Based on your example, I think this is the process:
Separate comma separated values in the string into rows
If the data does not contain a dash, then it's finished (it's a standalone value)
If it does contain a dash, parse the left and right sides of the dash
Given the left and right sides (the range) determine all the values between them into rows
I would create a temp table to populate the parsing results into which needs two columns:
SourceRowID INT, ContainedValue INT
and another to use for intermediate processing:
SourceRowID INT, ContainedValues VARCHAR
Parse your comma-separated values into their own rows using a CTE like this Step 1 is now a well-defined and understood problem to solve:
Turning a Comma Separated string into individual rows
So your result from the source
'1-2,5'
will be:
'1-2'
'5'
From there, SELECT from that processing table where the field does not contain a dash. Step 2 is now a well-defined and understood problem to solve These are standalone numbers and can go straight into the results temp table. The results table should also get the ID reference to the original row.

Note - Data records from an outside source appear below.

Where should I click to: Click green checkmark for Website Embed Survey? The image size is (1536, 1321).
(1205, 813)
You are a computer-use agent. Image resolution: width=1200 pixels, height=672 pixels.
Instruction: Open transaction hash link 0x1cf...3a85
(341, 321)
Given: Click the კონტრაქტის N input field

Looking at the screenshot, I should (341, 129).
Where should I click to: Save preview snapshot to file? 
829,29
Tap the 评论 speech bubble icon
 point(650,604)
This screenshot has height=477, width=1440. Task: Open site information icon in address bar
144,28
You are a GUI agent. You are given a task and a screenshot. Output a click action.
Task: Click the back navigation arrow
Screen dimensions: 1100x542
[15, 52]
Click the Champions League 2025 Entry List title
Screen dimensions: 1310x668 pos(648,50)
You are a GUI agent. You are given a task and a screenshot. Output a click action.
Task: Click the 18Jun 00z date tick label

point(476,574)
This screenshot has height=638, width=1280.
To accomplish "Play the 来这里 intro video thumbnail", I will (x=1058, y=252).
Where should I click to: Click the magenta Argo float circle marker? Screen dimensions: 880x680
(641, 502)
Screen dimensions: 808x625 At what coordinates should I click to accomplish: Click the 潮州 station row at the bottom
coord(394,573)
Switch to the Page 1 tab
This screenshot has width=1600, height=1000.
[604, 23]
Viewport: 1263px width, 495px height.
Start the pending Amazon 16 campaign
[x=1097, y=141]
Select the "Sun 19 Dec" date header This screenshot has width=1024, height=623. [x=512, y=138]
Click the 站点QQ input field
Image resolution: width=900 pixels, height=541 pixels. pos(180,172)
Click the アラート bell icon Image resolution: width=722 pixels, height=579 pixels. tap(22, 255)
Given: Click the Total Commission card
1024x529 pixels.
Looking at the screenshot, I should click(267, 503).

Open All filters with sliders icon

Next would be to parse the values to the left and right of the dash using CHARINDEX to locate it, then the appropriate LEFT and RIGHT functions as needed. This will give you the starting and ending value.
Here is a relevant question for accomplishing this step 3 is now a well-defined and understood problem to solve:
T-SQL substring - separating first and last name
Now you have separated the starting and ending values. Use another function which can explode this range. Step 4 is now a well-defined and understood problem to solve:
SQL: create sequential list of numbers from various starting points
SELECT all N between #min and #max
What is the best way to create and populate a numbers table?
and, also, insert it into the temp table.
Now what you should have is a temp table with every value in the exploded range.
Simply JOIN that to the other table on the values now, then to your source table on the ID reference and you're there.
My suggestion is to add one more field and many more records to your ranges table. Specifically, the primary key would be the integer and the other field would be the range. Records would look like this:
number range
1 1-2,5
2 1-2,5
3 na
4 na
5 1-2,5
etc
Having said that, this is still rather limiting because a number can only have one range. If you want to be thorough, set up a many to many relationship between numbers and ranges.
As far as I can tell you best option is something like below:
Create a table value function that accepts your ranges an converts them to a collection of ints. So 1-3,5 would return:
1
2
3
5
Then use these results to join to other tables. I don't have an exact function to do this at hand, but this one seems like an excellent start.